[start of Exercise data]
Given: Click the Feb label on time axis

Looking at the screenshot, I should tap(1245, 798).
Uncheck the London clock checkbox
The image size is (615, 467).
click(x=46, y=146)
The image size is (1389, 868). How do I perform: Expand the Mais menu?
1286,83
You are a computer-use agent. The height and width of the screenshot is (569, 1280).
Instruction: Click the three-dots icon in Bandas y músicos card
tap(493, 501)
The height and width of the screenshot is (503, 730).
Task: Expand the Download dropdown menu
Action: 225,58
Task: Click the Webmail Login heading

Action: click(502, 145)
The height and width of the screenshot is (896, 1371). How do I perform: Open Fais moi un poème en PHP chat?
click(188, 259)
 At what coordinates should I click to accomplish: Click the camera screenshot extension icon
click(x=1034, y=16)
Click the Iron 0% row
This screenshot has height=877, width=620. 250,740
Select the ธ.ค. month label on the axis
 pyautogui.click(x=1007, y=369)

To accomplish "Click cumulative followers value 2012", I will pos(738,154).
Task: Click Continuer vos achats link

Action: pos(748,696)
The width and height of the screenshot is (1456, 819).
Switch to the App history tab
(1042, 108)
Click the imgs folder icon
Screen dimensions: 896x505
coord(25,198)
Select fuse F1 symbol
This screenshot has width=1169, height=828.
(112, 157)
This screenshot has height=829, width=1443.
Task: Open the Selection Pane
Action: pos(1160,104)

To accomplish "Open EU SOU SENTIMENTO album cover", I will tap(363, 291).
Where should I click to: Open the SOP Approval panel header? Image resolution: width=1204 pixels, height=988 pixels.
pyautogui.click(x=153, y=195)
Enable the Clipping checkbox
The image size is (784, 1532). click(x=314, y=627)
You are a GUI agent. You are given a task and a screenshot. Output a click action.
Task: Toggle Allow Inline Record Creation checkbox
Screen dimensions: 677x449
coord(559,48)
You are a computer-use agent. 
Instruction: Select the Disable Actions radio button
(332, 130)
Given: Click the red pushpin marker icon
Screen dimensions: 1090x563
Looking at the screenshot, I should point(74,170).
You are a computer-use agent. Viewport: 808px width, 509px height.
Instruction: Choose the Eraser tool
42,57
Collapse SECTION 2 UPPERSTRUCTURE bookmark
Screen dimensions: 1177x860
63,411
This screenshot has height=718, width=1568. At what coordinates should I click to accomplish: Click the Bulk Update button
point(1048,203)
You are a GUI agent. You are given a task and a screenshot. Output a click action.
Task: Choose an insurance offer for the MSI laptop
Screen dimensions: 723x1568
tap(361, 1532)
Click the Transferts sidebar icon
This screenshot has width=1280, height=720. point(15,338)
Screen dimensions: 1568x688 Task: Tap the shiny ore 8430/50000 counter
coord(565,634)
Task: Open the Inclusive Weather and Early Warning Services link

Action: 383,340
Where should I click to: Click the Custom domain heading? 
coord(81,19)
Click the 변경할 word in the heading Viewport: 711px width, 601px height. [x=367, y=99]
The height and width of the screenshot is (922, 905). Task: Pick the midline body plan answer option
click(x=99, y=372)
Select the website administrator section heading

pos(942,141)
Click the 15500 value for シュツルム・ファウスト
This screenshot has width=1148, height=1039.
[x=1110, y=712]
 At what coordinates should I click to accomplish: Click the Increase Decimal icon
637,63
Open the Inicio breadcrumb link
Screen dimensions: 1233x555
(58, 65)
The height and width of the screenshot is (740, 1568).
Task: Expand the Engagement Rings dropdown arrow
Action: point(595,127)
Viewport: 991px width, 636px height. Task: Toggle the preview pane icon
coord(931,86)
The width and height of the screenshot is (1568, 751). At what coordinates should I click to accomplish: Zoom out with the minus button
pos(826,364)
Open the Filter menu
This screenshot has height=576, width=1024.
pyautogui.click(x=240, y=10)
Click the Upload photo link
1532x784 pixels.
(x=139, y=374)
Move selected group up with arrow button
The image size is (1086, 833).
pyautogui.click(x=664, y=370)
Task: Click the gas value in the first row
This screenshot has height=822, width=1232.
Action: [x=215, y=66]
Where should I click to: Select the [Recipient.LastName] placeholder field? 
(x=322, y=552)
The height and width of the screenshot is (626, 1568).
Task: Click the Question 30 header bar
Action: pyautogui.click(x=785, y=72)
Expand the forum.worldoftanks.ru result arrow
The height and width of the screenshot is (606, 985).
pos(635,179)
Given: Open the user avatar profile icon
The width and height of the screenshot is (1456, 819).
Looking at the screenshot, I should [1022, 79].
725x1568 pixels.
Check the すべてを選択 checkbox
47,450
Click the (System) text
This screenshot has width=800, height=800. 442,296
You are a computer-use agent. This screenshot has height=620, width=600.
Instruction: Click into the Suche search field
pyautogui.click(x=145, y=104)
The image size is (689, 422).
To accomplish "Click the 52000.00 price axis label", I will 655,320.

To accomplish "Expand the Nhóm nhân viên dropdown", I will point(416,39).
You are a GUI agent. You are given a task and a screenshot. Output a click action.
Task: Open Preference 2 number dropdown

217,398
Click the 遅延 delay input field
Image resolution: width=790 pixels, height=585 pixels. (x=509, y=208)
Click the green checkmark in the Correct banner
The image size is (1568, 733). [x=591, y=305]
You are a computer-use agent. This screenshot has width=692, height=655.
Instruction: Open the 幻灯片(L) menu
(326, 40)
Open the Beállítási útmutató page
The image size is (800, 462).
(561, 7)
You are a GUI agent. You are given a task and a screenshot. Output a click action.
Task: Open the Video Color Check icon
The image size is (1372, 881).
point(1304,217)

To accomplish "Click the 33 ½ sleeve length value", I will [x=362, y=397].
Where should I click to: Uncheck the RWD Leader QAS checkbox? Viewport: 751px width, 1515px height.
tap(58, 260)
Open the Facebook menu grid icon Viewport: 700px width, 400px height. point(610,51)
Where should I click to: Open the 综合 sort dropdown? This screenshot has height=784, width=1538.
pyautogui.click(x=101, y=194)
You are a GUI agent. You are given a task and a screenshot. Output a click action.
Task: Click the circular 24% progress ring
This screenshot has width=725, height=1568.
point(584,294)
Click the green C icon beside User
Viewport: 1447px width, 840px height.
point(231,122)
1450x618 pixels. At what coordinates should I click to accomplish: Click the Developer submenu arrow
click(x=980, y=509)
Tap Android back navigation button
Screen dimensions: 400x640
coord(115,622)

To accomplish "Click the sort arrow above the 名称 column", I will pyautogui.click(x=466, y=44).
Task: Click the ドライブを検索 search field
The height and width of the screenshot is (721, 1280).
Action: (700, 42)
[end of Exercise data]
Rewrite all the records above as a numbered list, one line per item, and drop the blank lines.

1. Given: Click the Feb label on time axis
2. Looking at the screenshot, I should tap(1245, 798).
3. Uncheck the London clock checkbox
4. The image size is (615, 467).
5. click(x=46, y=146)
6. The image size is (1389, 868). How do I perform: Expand the Mais menu?
7. 1286,83
8. You are a computer-use agent. The height and width of the screenshot is (569, 1280).
9. Instruction: Click the three-dots icon in Bandas y músicos card
10. tap(493, 501)
11. The height and width of the screenshot is (503, 730).
12. Task: Expand the Download dropdown menu
13. Action: 225,58
14. Task: Click the Webmail Login heading
15. Action: click(502, 145)
16. The height and width of the screenshot is (896, 1371). How do I perform: Open Fais moi un poème en PHP chat?
17. click(188, 259)
18.  At what coordinates should I click to accomplish: Click the camera screenshot extension icon
19. click(x=1034, y=16)
20. Click the Iron 0% row
21. This screenshot has height=877, width=620. 250,740
22. Select the ธ.ค. month label on the axis
23.  pyautogui.click(x=1007, y=369)
24. To accomplish "Click cumulative followers value 2012", I will pos(738,154).
25. Task: Click Continuer vos achats link
26. Action: pos(748,696)
27. The width and height of the screenshot is (1456, 819).
28. Switch to the App history tab
29. (1042, 108)
30. Click the imgs folder icon
31. Screen dimensions: 896x505
32. coord(25,198)
33. Select fuse F1 symbol
34. This screenshot has width=1169, height=828.
35. (112, 157)
36. This screenshot has height=829, width=1443.
37. Task: Open the Selection Pane
38. Action: pos(1160,104)
39. To accomplish "Open EU SOU SENTIMENTO album cover", I will tap(363, 291).
40. Where should I click to: Open the SOP Approval panel header? Image resolution: width=1204 pixels, height=988 pixels.
41. pyautogui.click(x=153, y=195)
42. Enable the Clipping checkbox
43. The image size is (784, 1532). click(x=314, y=627)
44. You are a GUI agent. You are given a task and a screenshot. Output a click action.
45. Task: Toggle Allow Inline Record Creation checkbox
46. Screen dimensions: 677x449
47. coord(559,48)
48. You are a computer-use agent. 
49. Instruction: Select the Disable Actions radio button
50. (332, 130)
51. Given: Click the red pushpin marker icon
52. Screen dimensions: 1090x563
53. Looking at the screenshot, I should point(74,170).
54. You are a computer-use agent. Viewport: 808px width, 509px height.
55. Instruction: Choose the Eraser tool
56. 42,57
57. Collapse SECTION 2 UPPERSTRUCTURE bookmark
58. Screen dimensions: 1177x860
59. 63,411
60. This screenshot has height=718, width=1568. At what coordinates should I click to accomplish: Click the Bulk Update button
61. point(1048,203)
62. You are a GUI agent. You are given a task and a screenshot. Output a click action.
63. Task: Choose an insurance offer for the MSI laptop
64. Screen dimensions: 723x1568
65. tap(361, 1532)
66. Click the Transferts sidebar icon
67. This screenshot has width=1280, height=720. point(15,338)
68. Screen dimensions: 1568x688 Task: Tap the shiny ore 8430/50000 counter
69. coord(565,634)
70. Task: Open the Inclusive Weather and Early Warning Services link
71. Action: 383,340
72. Where should I click to: Click the Custom domain heading? 
73. coord(81,19)
74. Click the 변경할 word in the heading Viewport: 711px width, 601px height. [x=367, y=99]
75. The height and width of the screenshot is (922, 905). Task: Pick the midline body plan answer option
76. click(x=99, y=372)
77. Select the website administrator section heading
78. pos(942,141)
79. Click the 15500 value for シュツルム・ファウスト
80. This screenshot has width=1148, height=1039.
81. [x=1110, y=712]
82.  At what coordinates should I click to accomplish: Click the Increase Decimal icon
83. 637,63
84. Open the Inicio breadcrumb link
85. Screen dimensions: 1233x555
86. (58, 65)
87. The height and width of the screenshot is (740, 1568).
88. Task: Expand the Engagement Rings dropdown arrow
89. Action: point(595,127)
90. Viewport: 991px width, 636px height. Task: Toggle the preview pane icon
91. coord(931,86)
92. The width and height of the screenshot is (1568, 751). At what coordinates should I click to accomplish: Zoom out with the minus button
93. pos(826,364)
94. Open the Filter menu
95. This screenshot has height=576, width=1024.
96. pyautogui.click(x=240, y=10)
97. Click the Upload photo link
98. 1532x784 pixels.
99. (x=139, y=374)
100. Move selected group up with arrow button
101. The image size is (1086, 833).
102. pyautogui.click(x=664, y=370)
103. Task: Click the gas value in the first row
104. This screenshot has height=822, width=1232.
105. Action: [x=215, y=66]
106. Where should I click to: Select the [Recipient.LastName] placeholder field? 
107. (x=322, y=552)
108. The height and width of the screenshot is (626, 1568).
109. Task: Click the Question 30 header bar
110. Action: pyautogui.click(x=785, y=72)
111. Expand the forum.worldoftanks.ru result arrow
112. The height and width of the screenshot is (606, 985).
113. pos(635,179)
114. Given: Open the user avatar profile icon
115. The width and height of the screenshot is (1456, 819).
116. Looking at the screenshot, I should [1022, 79].
117. 725x1568 pixels.
118. Check the すべてを選択 checkbox
119. 47,450
120. Click the (System) text
121. This screenshot has width=800, height=800. 442,296
122. You are a computer-use agent. This screenshot has height=620, width=600.
123. Instruction: Click into the Suche search field
124. pyautogui.click(x=145, y=104)
125. The image size is (689, 422).
126. To accomplish "Click the 52000.00 price axis label", I will 655,320.
127. To accomplish "Expand the Nhóm nhân viên dropdown", I will point(416,39).
128. You are a GUI agent. You are given a task and a screenshot. Output a click action.
129. Task: Open Preference 2 number dropdown
130. 217,398
131. Click the 遅延 delay input field
132. Image resolution: width=790 pixels, height=585 pixels. (x=509, y=208)
133. Click the green checkmark in the Correct banner
134. The image size is (1568, 733). [x=591, y=305]
135. You are a computer-use agent. This screenshot has width=692, height=655.
136. Instruction: Open the 幻灯片(L) menu
137. (326, 40)
138. Open the Beállítási útmutató page
139. The image size is (800, 462).
140. (561, 7)
141. You are a GUI agent. You are given a task and a screenshot. Output a click action.
142. Task: Open the Video Color Check icon
143. The image size is (1372, 881).
144. point(1304,217)
145. To accomplish "Click the 33 ½ sleeve length value", I will [x=362, y=397].
146. Where should I click to: Uncheck the RWD Leader QAS checkbox? Viewport: 751px width, 1515px height.
147. tap(58, 260)
148. Open the Facebook menu grid icon Viewport: 700px width, 400px height. point(610,51)
149. Where should I click to: Open the 综合 sort dropdown? This screenshot has height=784, width=1538.
150. pyautogui.click(x=101, y=194)
151. You are a GUI agent. You are given a task and a screenshot. Output a click action.
152. Task: Click the circular 24% progress ring
153. This screenshot has width=725, height=1568.
154. point(584,294)
155. Click the green C icon beside User
156. Viewport: 1447px width, 840px height.
157. point(231,122)
158. 1450x618 pixels. At what coordinates should I click to accomplish: Click the Developer submenu arrow
159. click(x=980, y=509)
160. Tap Android back navigation button
161. Screen dimensions: 400x640
162. coord(115,622)
163. To accomplish "Click the sort arrow above the 名称 column", I will pyautogui.click(x=466, y=44).
164. Task: Click the ドライブを検索 search field
165. The height and width of the screenshot is (721, 1280).
166. Action: (700, 42)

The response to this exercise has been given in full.